To observe the steady state, we first discuss the case of a distant infinite reservoir of proteins, in which concentration gradients could still occur. The system started far away from equilibrium. This resulted in a branching dominated by the initial growth phase that transitioned into the CP concentration-dependent steady-state. Increasing CP concentration lowered the steady-state barbed end density (Fig. 5c and Supplementary Figure 11). The steady-state concentration of available Arp2/3* was higher with increasing CP, as the available barbed end density was decreased, which in turn resulted in a lower branching rate (Fig. 5d, e).
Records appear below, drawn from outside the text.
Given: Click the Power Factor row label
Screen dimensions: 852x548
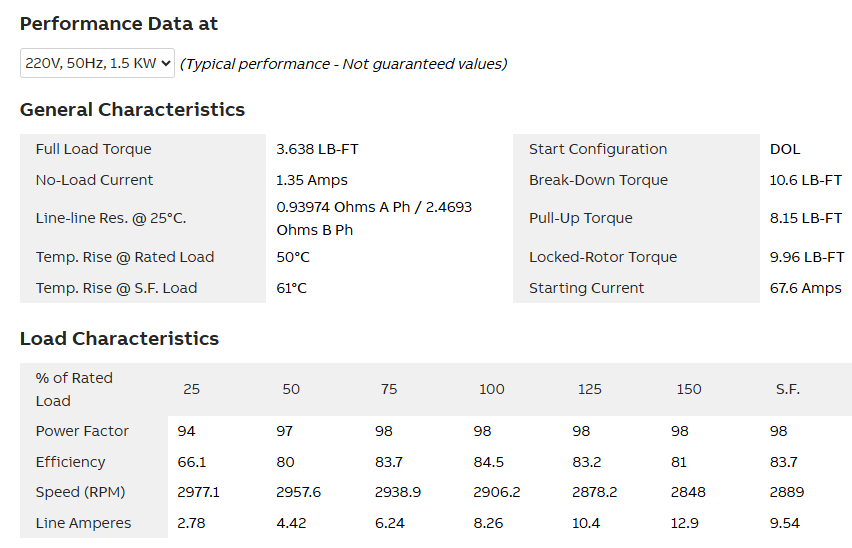Looking at the screenshot, I should click(82, 431).
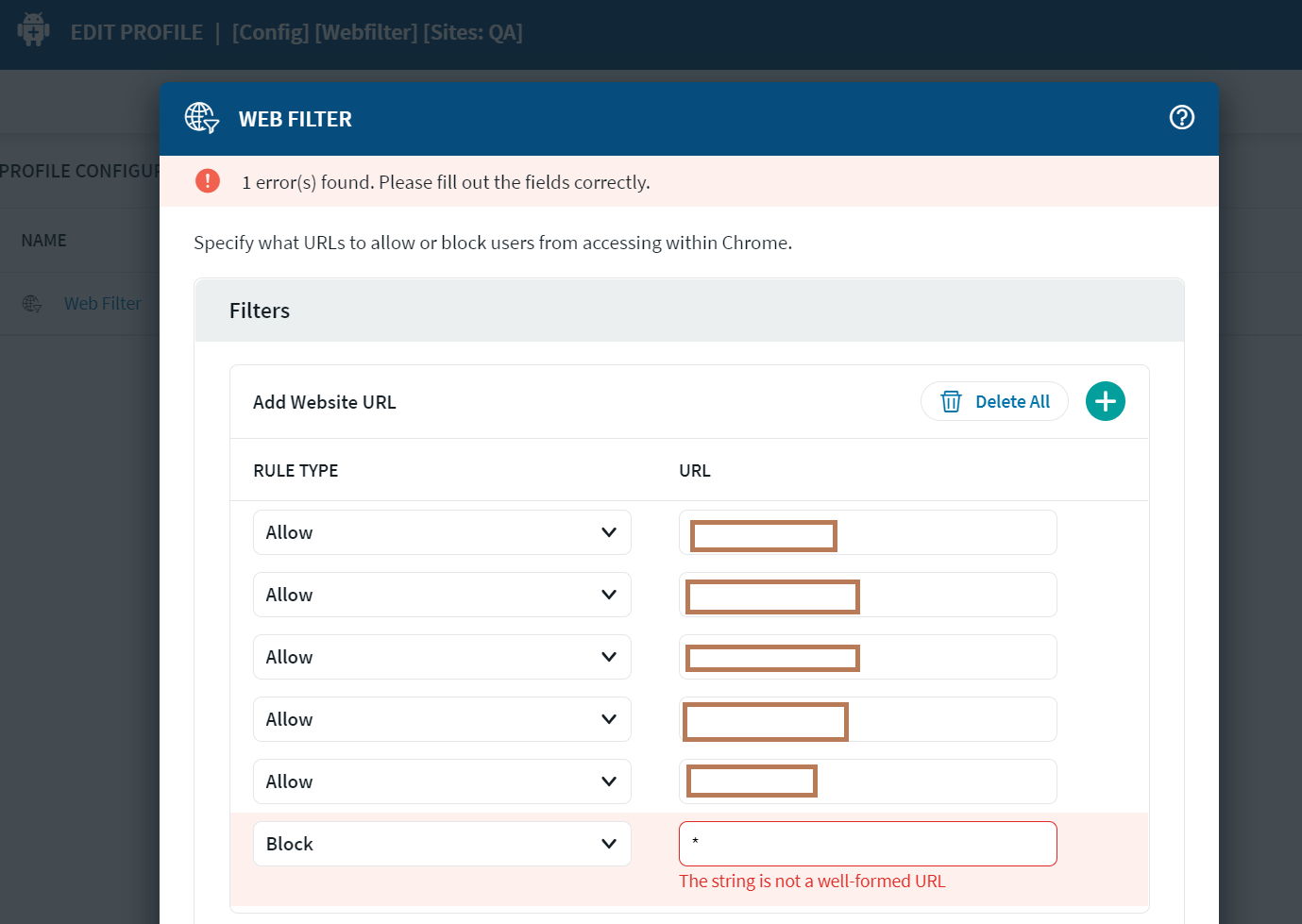The width and height of the screenshot is (1302, 924).
Task: Click the trash can icon in Delete All
Action: pyautogui.click(x=951, y=402)
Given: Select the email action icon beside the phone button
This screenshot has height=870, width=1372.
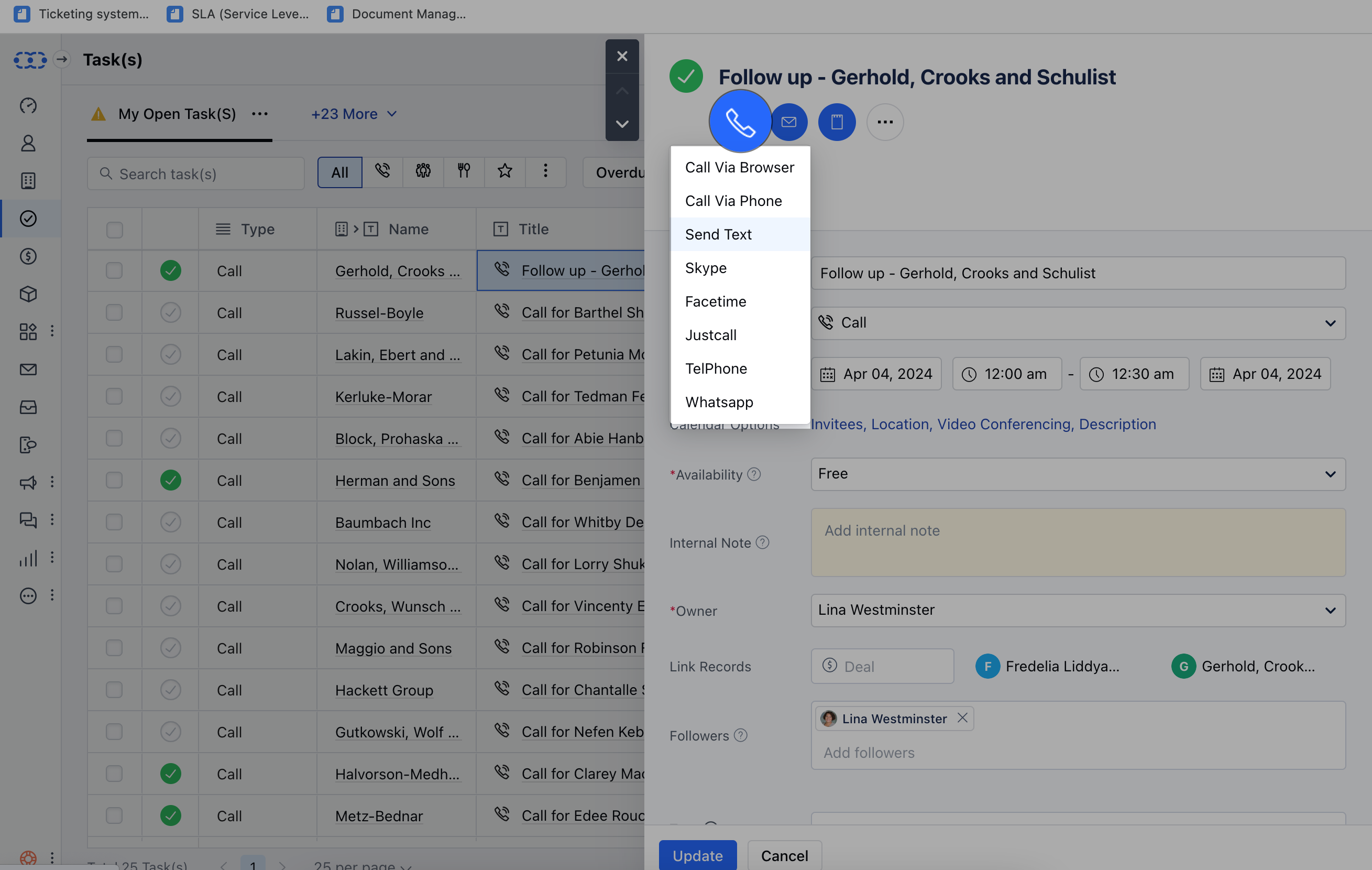Looking at the screenshot, I should click(789, 122).
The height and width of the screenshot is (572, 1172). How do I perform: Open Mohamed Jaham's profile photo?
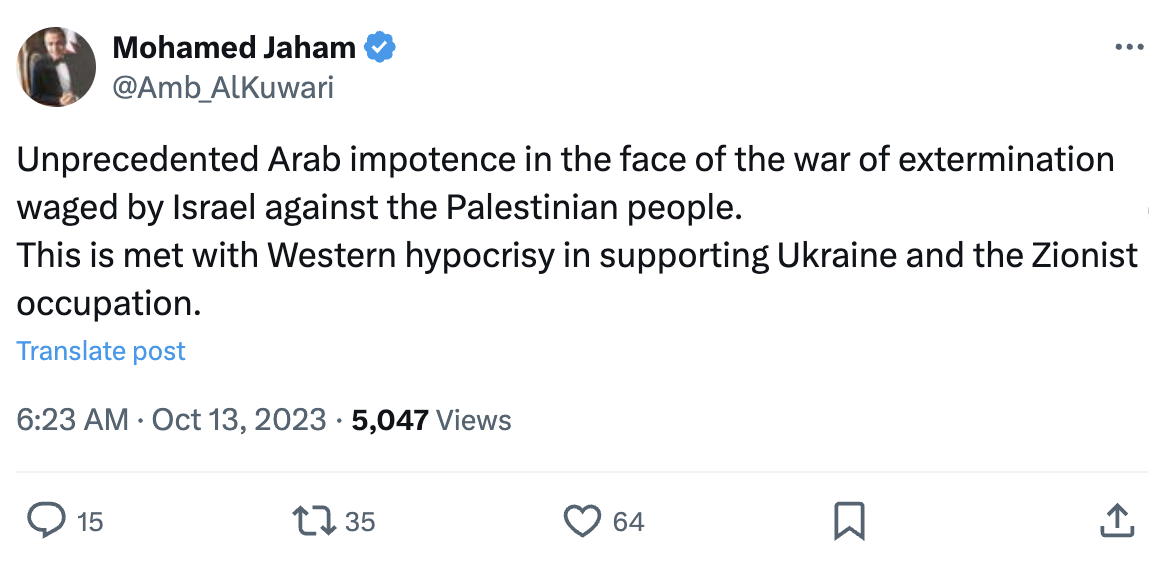tap(56, 67)
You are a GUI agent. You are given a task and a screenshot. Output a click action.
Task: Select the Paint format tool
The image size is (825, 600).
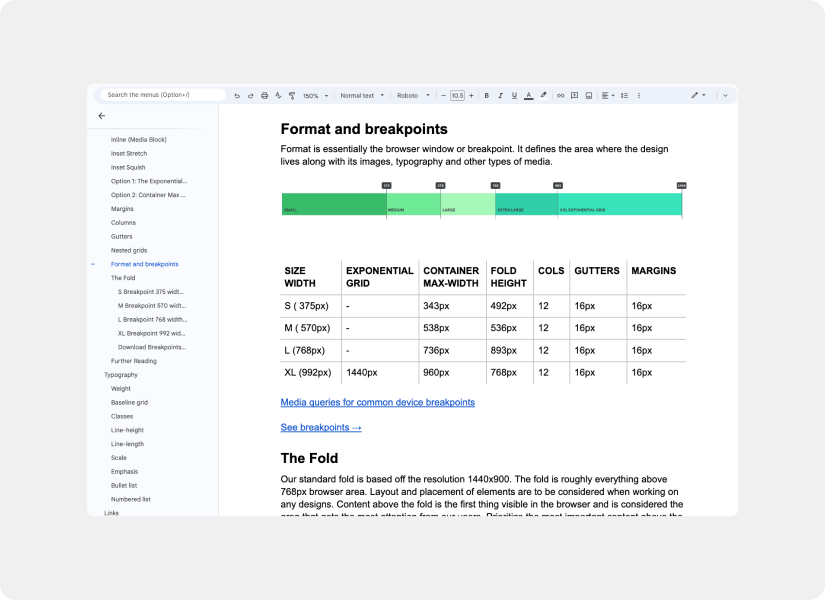point(291,95)
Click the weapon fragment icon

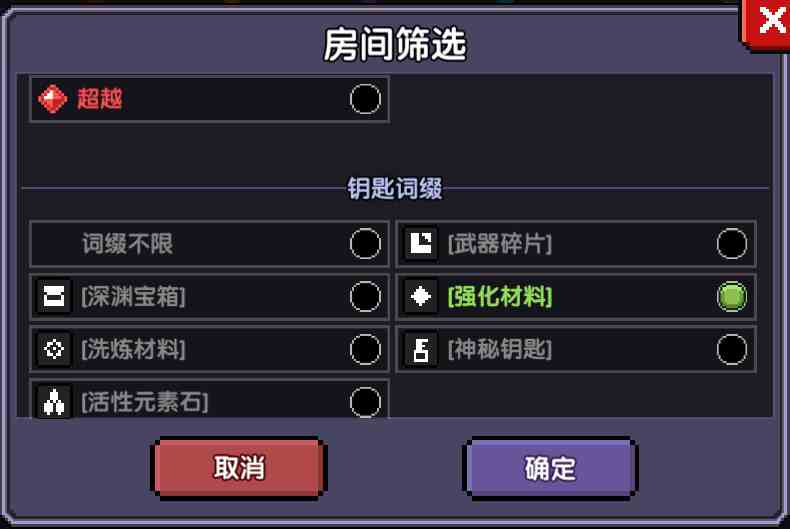pos(421,243)
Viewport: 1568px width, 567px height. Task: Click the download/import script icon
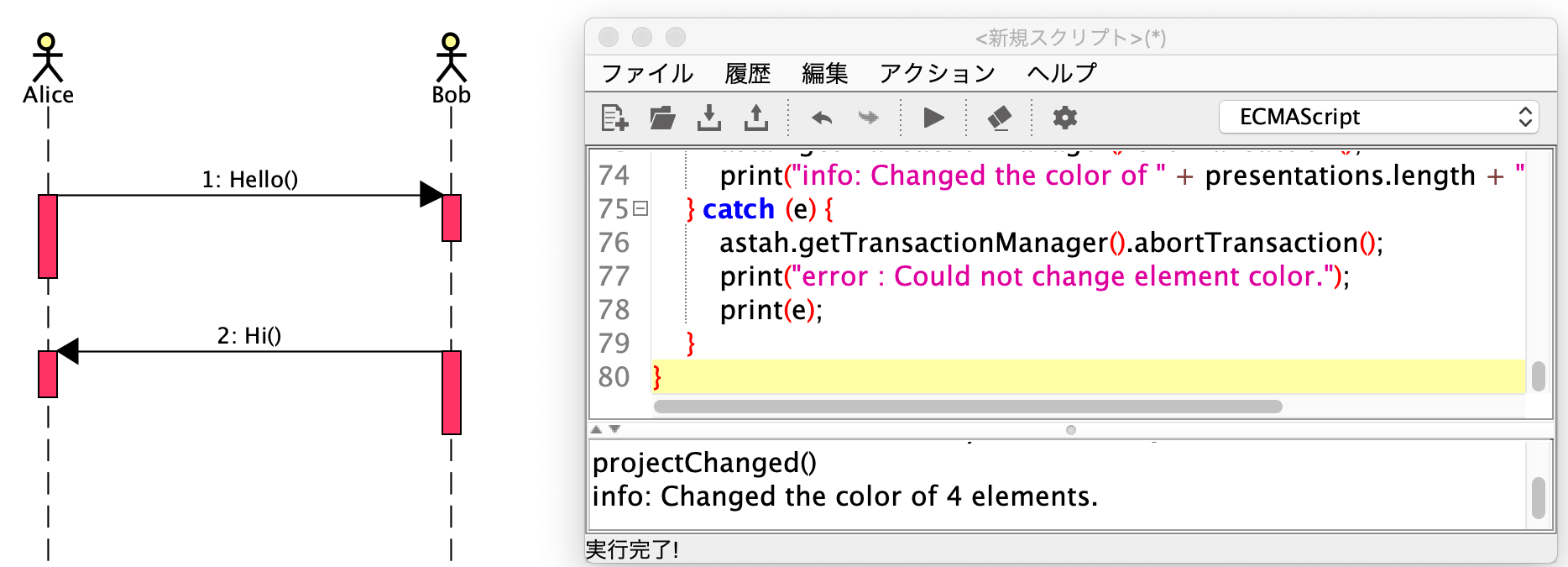pyautogui.click(x=709, y=118)
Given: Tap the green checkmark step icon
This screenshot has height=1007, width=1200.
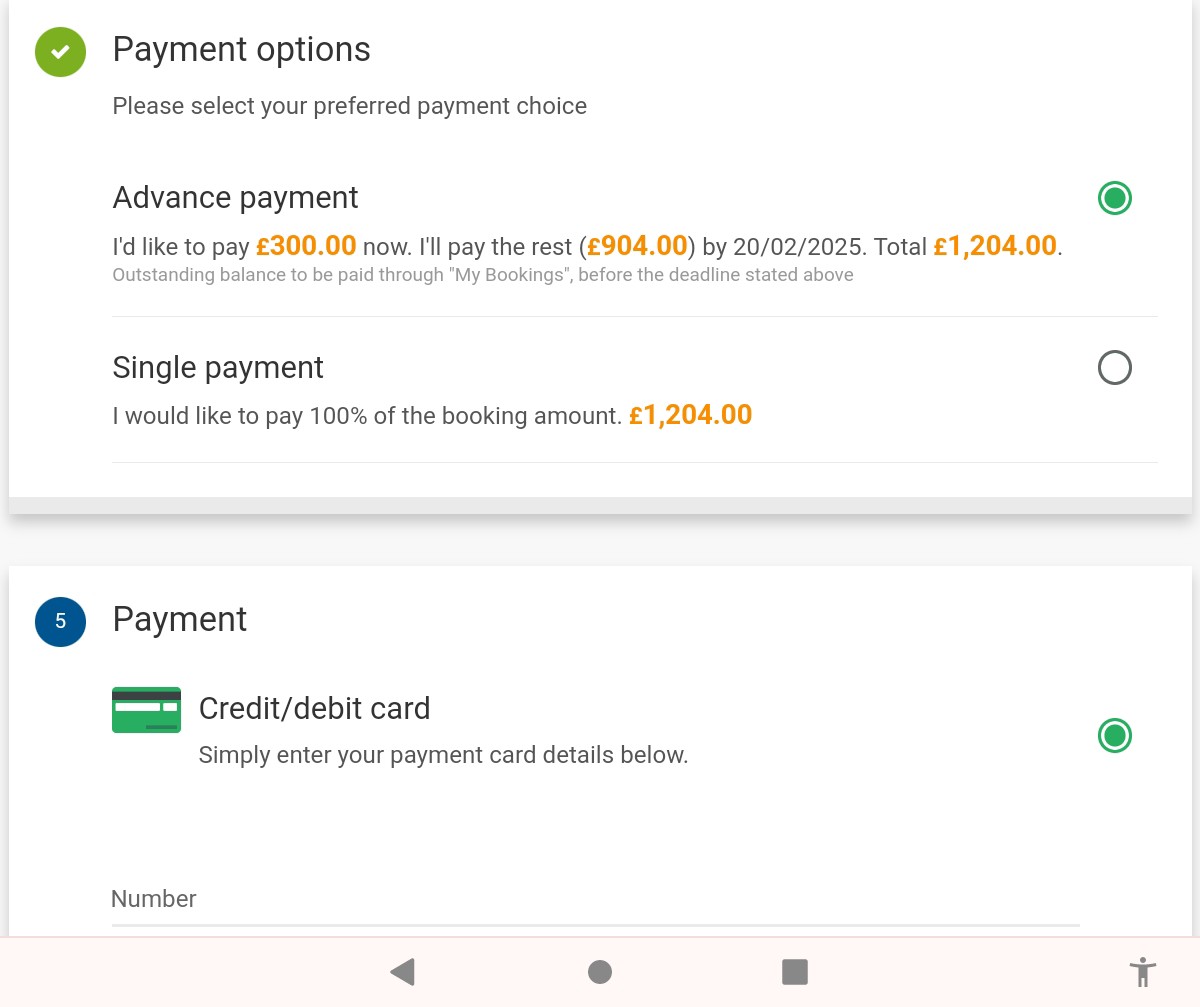Looking at the screenshot, I should [60, 51].
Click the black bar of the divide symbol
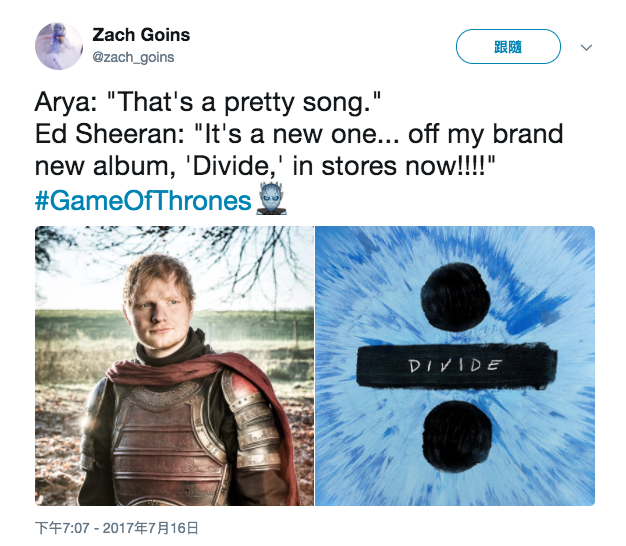This screenshot has width=626, height=546. pyautogui.click(x=456, y=366)
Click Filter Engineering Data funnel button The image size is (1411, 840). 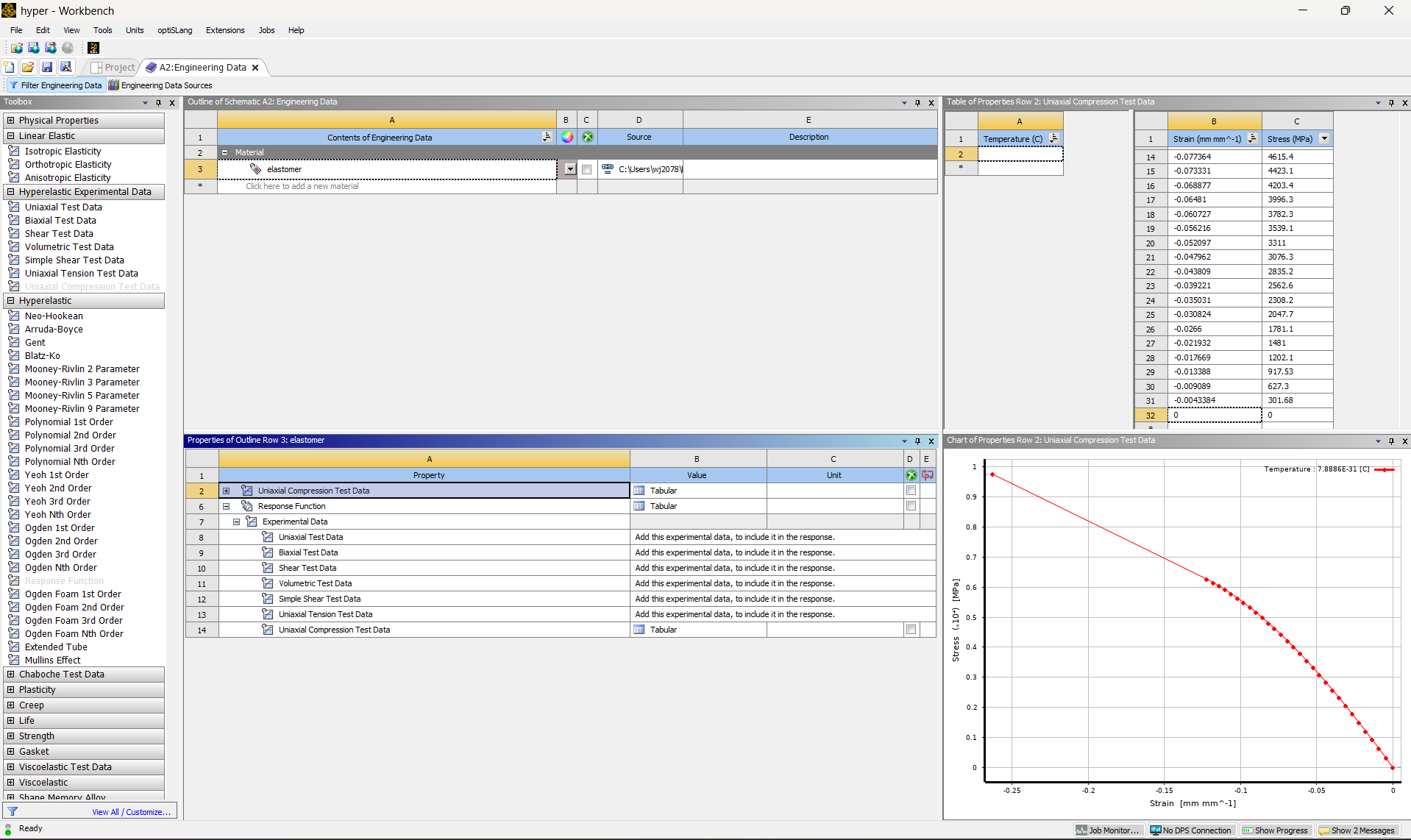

Directly after a seeding event of a domain only few barbed ends were present. Increasing CP concentration resulted in a decrease of the growth rate, as also experimentally observed in pyrene assays. The low barbed end density resulted in an accumulation of Arp2/3*, as VCA activated more Arp2/3 complex than requested by the network (Fig. 5c, d). Subsequently, the high Arp2/3* concentration was rapidly transformed into branches due to the self-amplifying reaction. The binding rate of CP is slower and thus it needed some time that CP could follow up and counteracted this increase of the activated Arp2/3* and barbed end density (Fig. 5e). Together with the steady-state conditions two distinct cases emerged: for low CP (40 nM), the increasing barbed end density slowly levelled off to a high steady-state concentration. Simultaneously, the Arp2/3* concentration rapidly reached its steady-state value. The balance between the rates of Arp2/3* activation and capping resulted in a transient and weak peak of branching events. For high CP (80, 120 nM), the initial increase in barbed end density was slower than at low CP, the resulting barbed end maximum was much higher than the steady-state level. This resulted in a peak of the barbed end densities.
Next, we considered systems with finite reservoirs and observed the spatial spreading along the membrane, which was implemented as a diffusive random walk of the barbed ends scaled by the local polymerization speed in a time dependent effective 2D simulation. In addition to the kinetic effects, now the depletion of the molecules during the growth process established gradients in the barbed end densities. The depletion of CP and actin monomers was found to be equivalent to continuously changing the starting conditions. We adjusted the simulation volume to take account for the observed number of domains that share the protein pools in the vesicles. At all CP concentrations, the behaviour discussed above was modulated by the global protein pool depletion. This corresponded to continuously dropping steady-state levels, which resulted in an initial peak for all cases.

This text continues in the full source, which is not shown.